### CONSIGNE
Dans les enregistrements, de la ligne qui contient « Given: Minimize the » jusqu'à la fin des enregistrements incluse, remplace « window » par « dialog » sans rien changer d'autre. Recopie uniquement ces lignes, sans les images.

== ENREGISTREMENTS FOURNIS

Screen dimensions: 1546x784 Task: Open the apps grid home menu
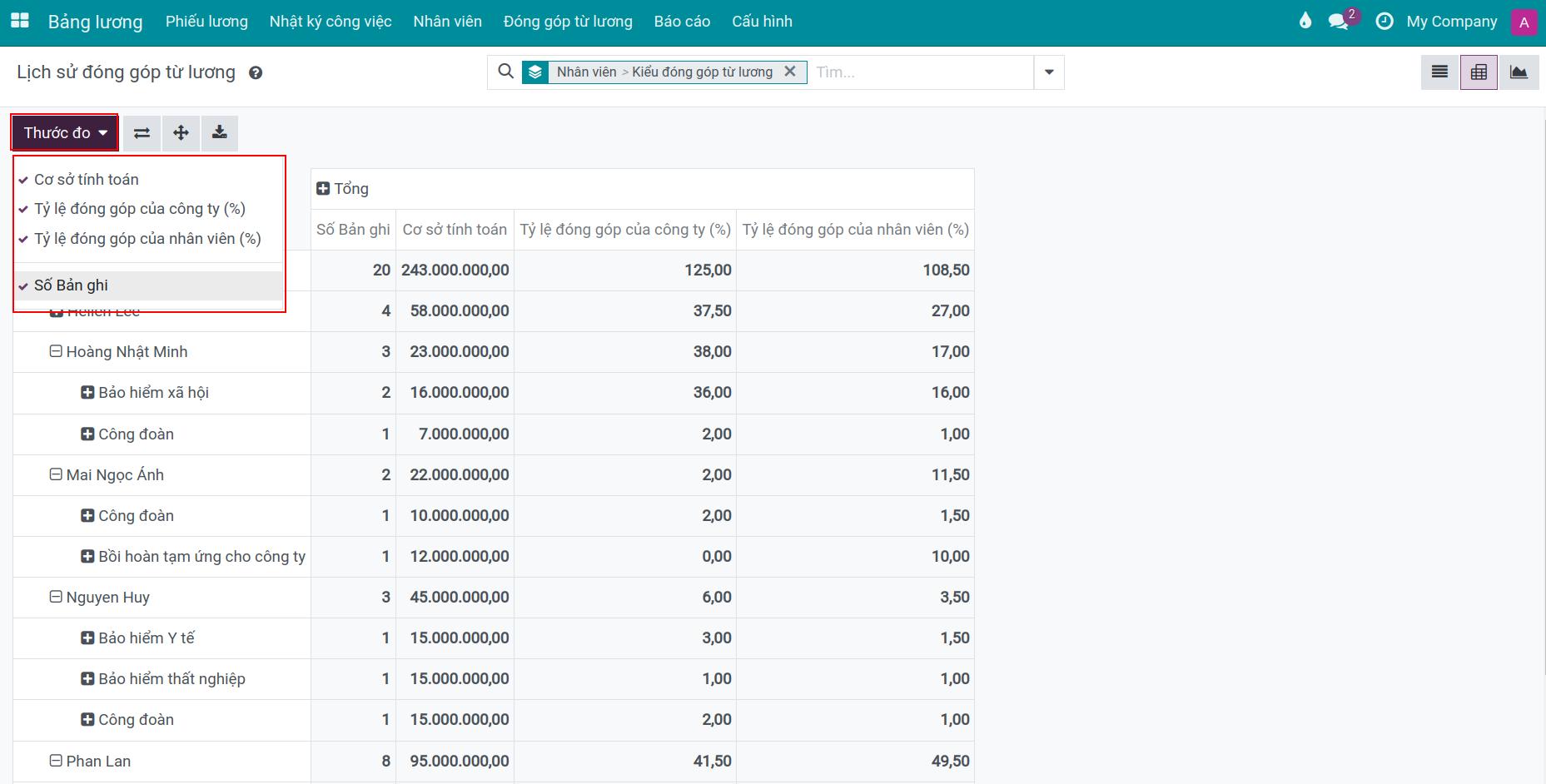19,21
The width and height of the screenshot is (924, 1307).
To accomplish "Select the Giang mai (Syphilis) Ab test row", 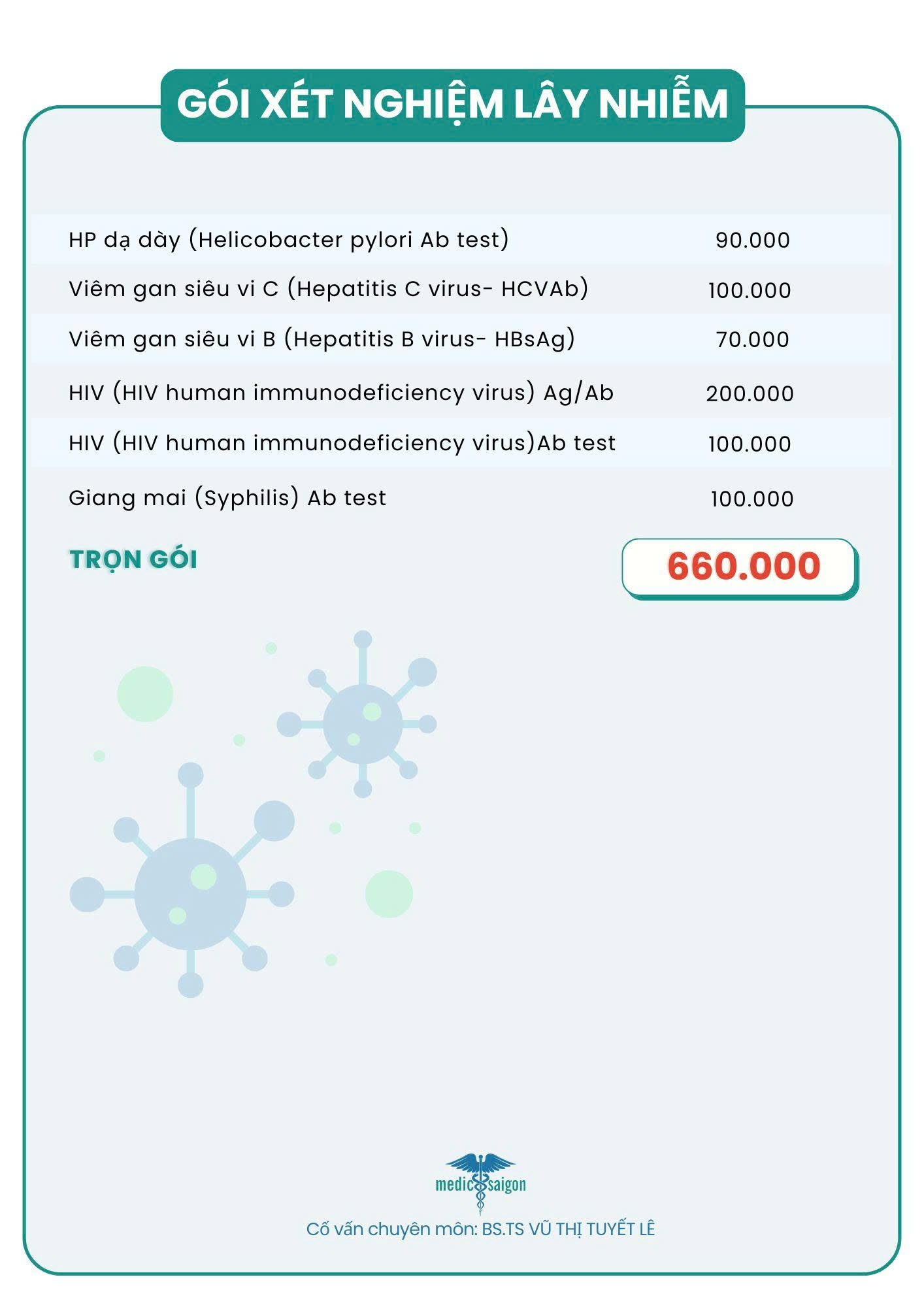I will tap(227, 498).
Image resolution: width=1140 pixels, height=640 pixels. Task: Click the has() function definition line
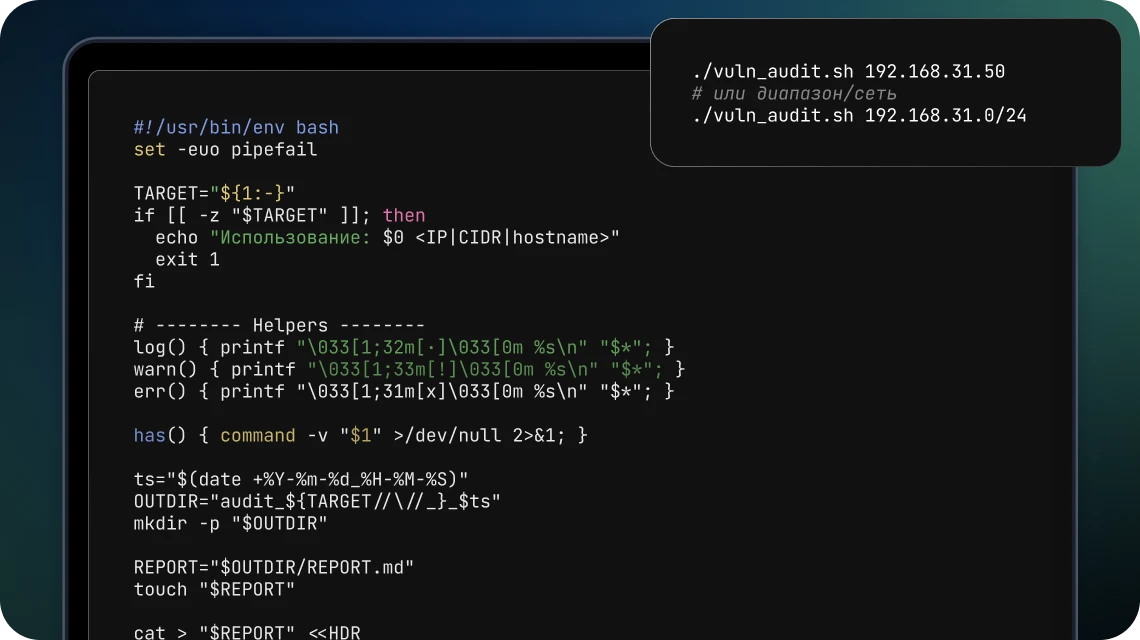pos(360,435)
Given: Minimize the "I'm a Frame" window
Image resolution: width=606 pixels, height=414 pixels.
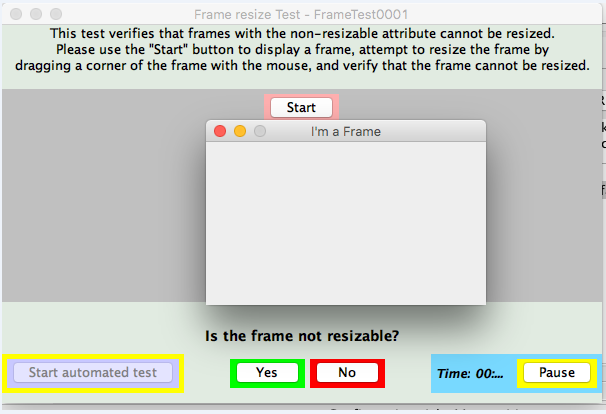Looking at the screenshot, I should [240, 131].
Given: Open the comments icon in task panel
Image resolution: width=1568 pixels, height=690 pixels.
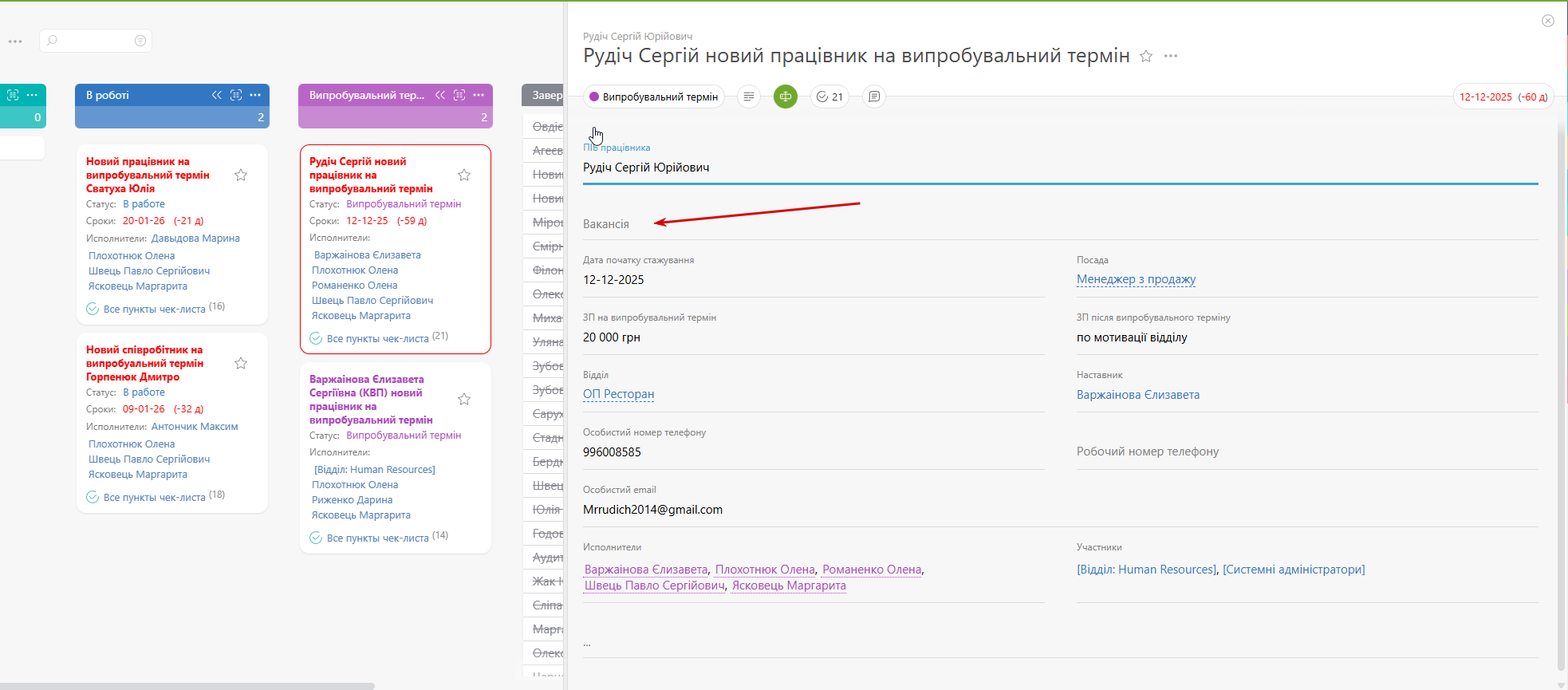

====

### SOLUTION CI-DESSOUS
Given: Minimize the "I'm a Frame" dialog
Image resolution: width=606 pixels, height=414 pixels.
Looking at the screenshot, I should [240, 131].
Given: Open the comments icon in task panel
Image resolution: width=1568 pixels, height=690 pixels.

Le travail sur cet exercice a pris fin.